Swiss bankers released details Tuesday in Bern of their plan to return accounts of Holocaust victims to their rightful heirs.
The announcement came as world Jewish leaders held a conference at the European Parliament in Brussels to discuss issues on the agenda of European Jewry, specifically questions of restitution.
“We are seeking to write the closing chapter on the tragic history of the Holocaust,” said Elan Steinberg, executive director of the World Jewish Congress.
The European Jewish Congress and the World Jewish Restitution Organization co- sponsored the meeting at the European Parliament, the legislative arm of the European Union. Parliament leaders also were to attend the conference.
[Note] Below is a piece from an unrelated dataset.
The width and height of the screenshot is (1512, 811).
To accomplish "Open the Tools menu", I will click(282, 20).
Jewish officials were scheduled to meet Thursday with the Swiss Bankers Association “to begin deliberations on the necessary next steps” to return funds held in Swiss accounts, Steinberg said in an interview.
At a news conference Tuesday, Swiss bankers said they have found tens of millions of dollars in their vaults that could be from secret accounts of Jews killed in the Holocaust.
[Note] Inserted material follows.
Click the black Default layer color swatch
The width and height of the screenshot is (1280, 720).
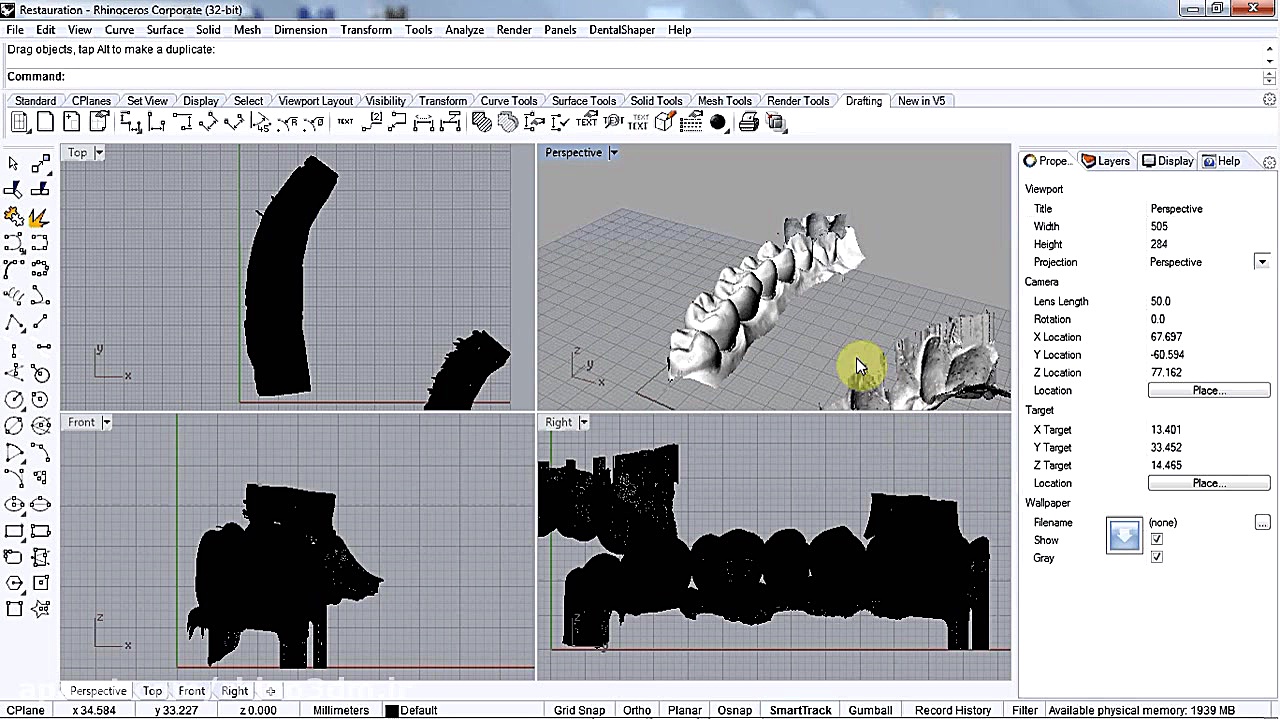(x=392, y=711)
In a survey of a dozen banks this year, 893 pre-1945 accounts that belonged to Holocaust victims may have been found, the bankers association said.
The bankers association reportedly added that the accounts, which need further investigation, are worth $34 million, after the addition of interest and reductions for fees and taxes.
Others have estimated higher totals, peaking at nearly $7 billion.
The Swiss banks’ premium on privacy and the difficulty of producing proof of ownership of an account that once belonged to a Holocaust victim have made it difficult for descendants to identify or claim assets.
Other steps taken by the bankers association include the following: * The association will set up an office under the independent Swiss banking ombudsman to assist with searches. * Banks will refrain from invoking Switzerland’s 10- year statute of limitations on dormant accounts.
The association made no reference to deposits made by Nazis who stole assets from Jews and other Nazi victims.
Earlier this year, Switzerland formally apologized for the first time for its treatment of Jews during World War II.
In addition to seeking a resolution to the Swiss bank accounts issue, Jewish groups are seeking “broad-based, forceful support on efforts of restitution” from Central and Eastern European nations, Steinberg said.
The United States has been exemplary in its support of the restitution effort, he said.
In a Sept. 8 letter to WJC President Edgar Bronfman, President Clinton wrote, “As the democracies of Europe and America seek to build a new and better world for the 21st century, we must confront and, as best we can, right the terrible injustices of the past.”
He also said in the letter that he supports the efforts to “resolve the question of Jewish properties confiscated during and after the Second World War.”
Jewish leaders were to meet with French President Jacques Chirac on Friday to further their efforts in Europe, Steinberg said.
Jewish officials met Monday with Belgian Premier Jean-Luc Dehaene.
Dehaene expressed his “full support” of the restitution “endeavor,” which he called a “moral struggle.”